Corría el año 1959 y se cumplía un lustro desde la constitución de la Sociedad “Gure Txoko” cuando el artista bilbaíno Luis de Lerchundi pintó el mural que plasma una de las alegorías más representativas del Bilbao de mediados del siglo pasado. La pared sobre la que se asienta contiene las escaleras que conducen a la bodega, por lo que sus medidas son irregulares, aunque se puede concluir que alcanza unos ocho metros cuadrados. A esta superficie habría que añadir algunas extensiones por otras paredes colindantes, cercanas a la puerta de entrada. En todo caso se trata de una obra muy acorde con el estilo de este artista que dejó su impronta en varias series de dibujos de la Ría y del valle de Arratia, realizados a plumilla y recogidos en una exquisita colección de postales.

El 5 de Abril de 1959 y en el transcurso de una comida, como no podría ser de otra manera, la Sociedad Gastronómica “Gure Txoko” cumplió el acuerdo de su Junta Directiva de 6 de marzo por el que se aprobaba “nombrar socio de honor a Don Luis de Lerchundi con motivo del valioso obsequio artístico que ha concedido a la Sociedad, realizando una valiosísima obra de arte en las paredes del txoko”.

El mural recoge los hitos arquitectónicos mas característicos del Bilbao de la década de los cincuenta, con la Ría y sus muelles abogarrados de buques y algún que otro angulero; las fábricas siderúrgicas con sus chimeneas vomitando humo negro; los chalets escalonados en la colina de Artagan y las nuevas construcciones que arañaban los cielos del Botxo, y el Casco Viejo, sobre cuyos tejados pululan una serie de gatos blancos y negros.

En la obra de Lerchundi también están presentes las iglesias como San Antón, la Catedral o la Basílica de Begoña; el puente de San Angtón y el de Portugalete; la estación de Atxuri y el fundador de la Villa, Don Diego, y los montes y el mar. De los montes, el artista hace bajar a los lobos que atacan a las ovejas y en el mar retozan las ballenas que ocupan los blasones de nuestros pueblos pesqueros. Tampoco se olvida de las minas y de los cargaderos de mineral que desembocaban al borde del mar.

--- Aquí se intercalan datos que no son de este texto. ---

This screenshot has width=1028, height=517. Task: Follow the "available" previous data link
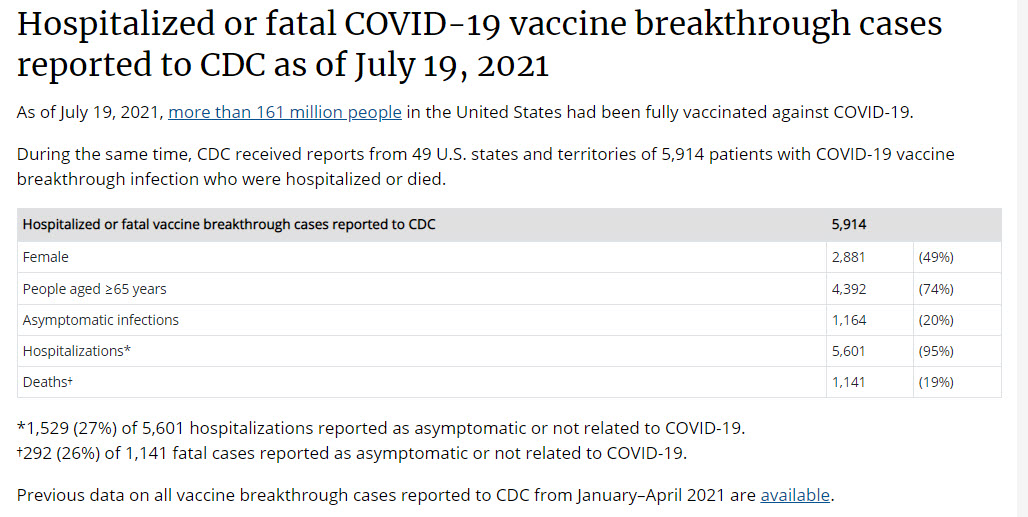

Luis de Lerchundi y Sirotich (Bilbao, 1888) fue un artista polifacético. Vivía en la plaza de Indutxu, en la que es conocida como “la casa de los aldeanos”, que él mando construir al arquitecto Adolfo Gil. El edificio debe el nombre a las pinturas que adornan sus fachada y que más de uno ha adjudicado su autoría a alguno de los hermanos Arrúe, aunque parece ser que fueron realizadas por el pintor alavés Jesús Arraiz, con el que el propio Lerchundi ejerció como mecenas.

Con ser importante la obra pictórica de Lerchundi, su nombre siempre será reconocido por su aportación al arte de los vidrieras. Fue uno de los tres fundadores de la empresa bilbaína “Vidrieras de Arte S.A.”, en noviembre de 1917, junto con el maestro vidriero Felix Cañada Belfo e Isidoro Delclaux como socio capitalista. De su ingenio nacieron obras bien conocidas por los bilbaínos, como la cúpula del Hotel Carlton o vidrieras tan populares como las de los cafés Boulevard e Iruña y la pastelería New York.